Where is parsley cultivated?
Parsley is a crop that grows best in moist, well-drained soil, with full sun. Here at Olam, our AtSource verified, curly leaf parsley is grown in California’s San Joaquin Valley, within 60-miles of our processing facility in Firebaugh, California.
At the warmest time of the year, we harvest the crop at night to preserve freshness. Our harvesting crew is in continuous communication with the processing facility to ensure the parsley is processed within hours of being picked, to ensure quality. The parsley is then cleaned, washed, dried, sieved and packaged directly into boxes before being sent to our customers worldwide.
Applications for parsley flakes
So, when can I use parsley flakes? Parsley flakes have many applications, including:
- To garnish a variety of dishes
- As an addition to any sauce or dressing for a pop of color
- To incorporate a mild, herbaceous and grassy flavor to soups or seasoning blends
- As a key ingredient in both Argentine chimichurri or Lebanese tabbouleh
- In dressings and sauces
History of parsley
Parsley has been such a mainstay of global cuisines for so many centuries that the origination is difficult to establish. However, parsley was commonly used in funeral rites in Greece, and that is one of the earliest recorded instances of parsley. In fact, according to Greek mythology, parsley was the herb that sprang up when blood fell to the ground as the serpents ate the hero Archemorous. This may explain why parsley was commonly used in Roman funeral traditions as well, though it was also applied to treat poor digestion.

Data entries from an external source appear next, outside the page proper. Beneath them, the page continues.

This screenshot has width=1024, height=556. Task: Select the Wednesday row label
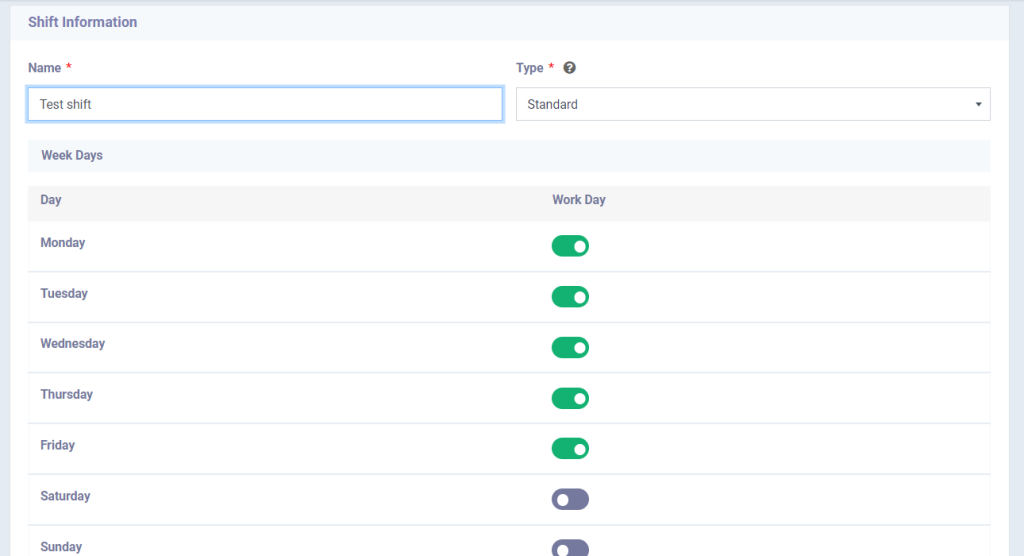(x=72, y=344)
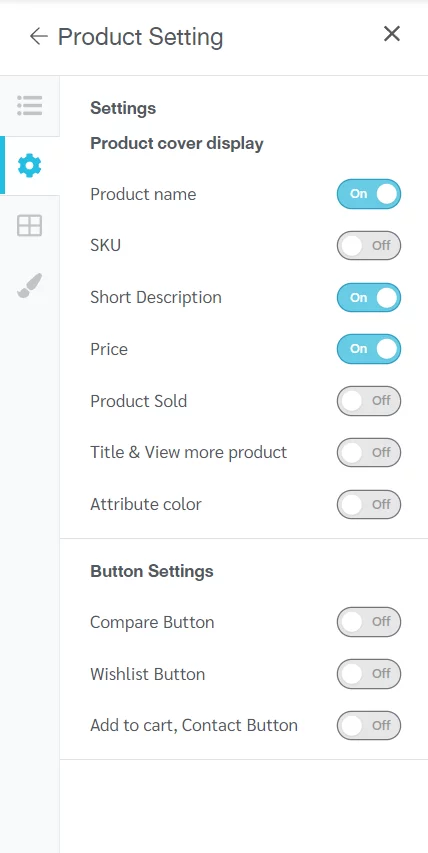
Task: Click the Short Description label
Action: point(156,298)
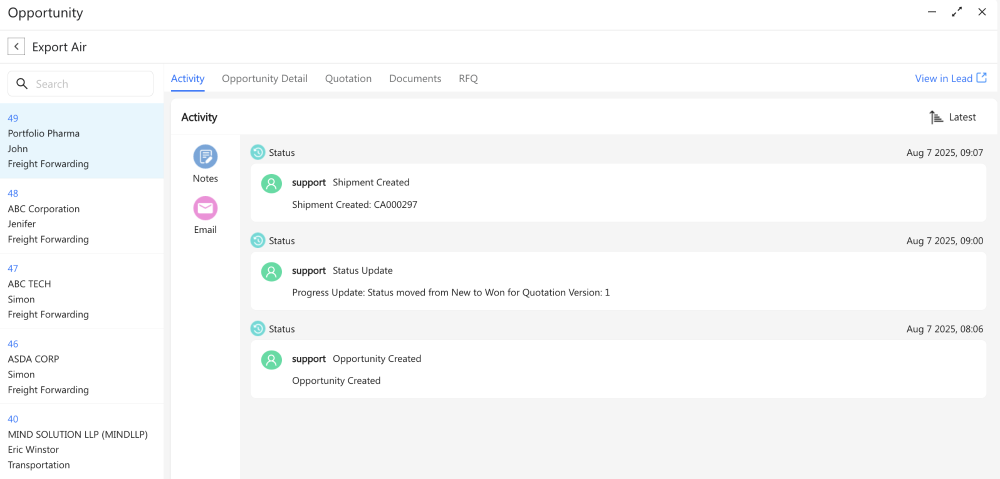The height and width of the screenshot is (479, 1000).
Task: Select opportunity 48 ABC Corporation
Action: click(x=82, y=216)
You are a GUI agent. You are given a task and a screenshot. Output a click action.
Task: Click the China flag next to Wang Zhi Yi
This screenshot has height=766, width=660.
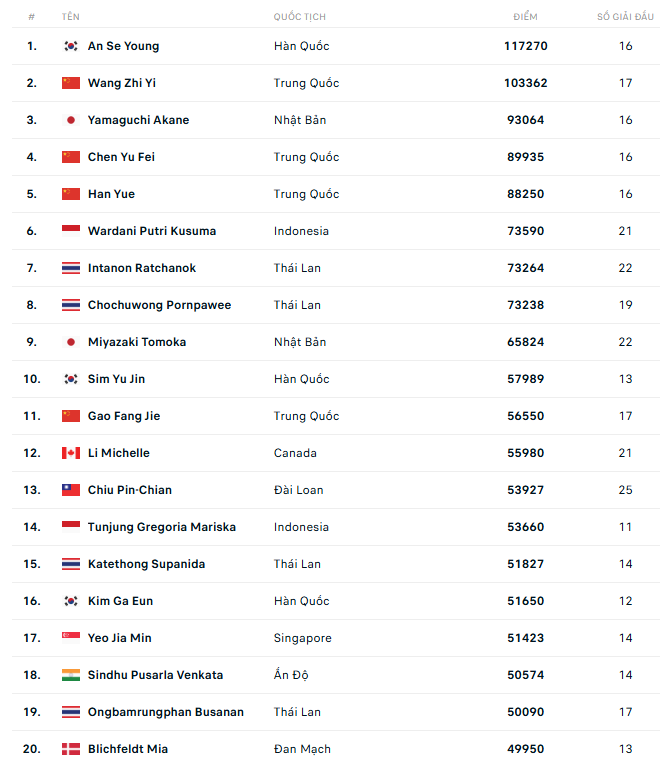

Mentioned throughout history for its medicinal and culinary properties, parsley was used in Hebrew celebrations for Passover and also made into wreaths to crown Olympians. It was also planted in the gardens of Charlemagne and Catherine de Medici, where it was used in French and Italian culinary dishes. Though parsley used throughout history is most likely a different variation than the ones grown today.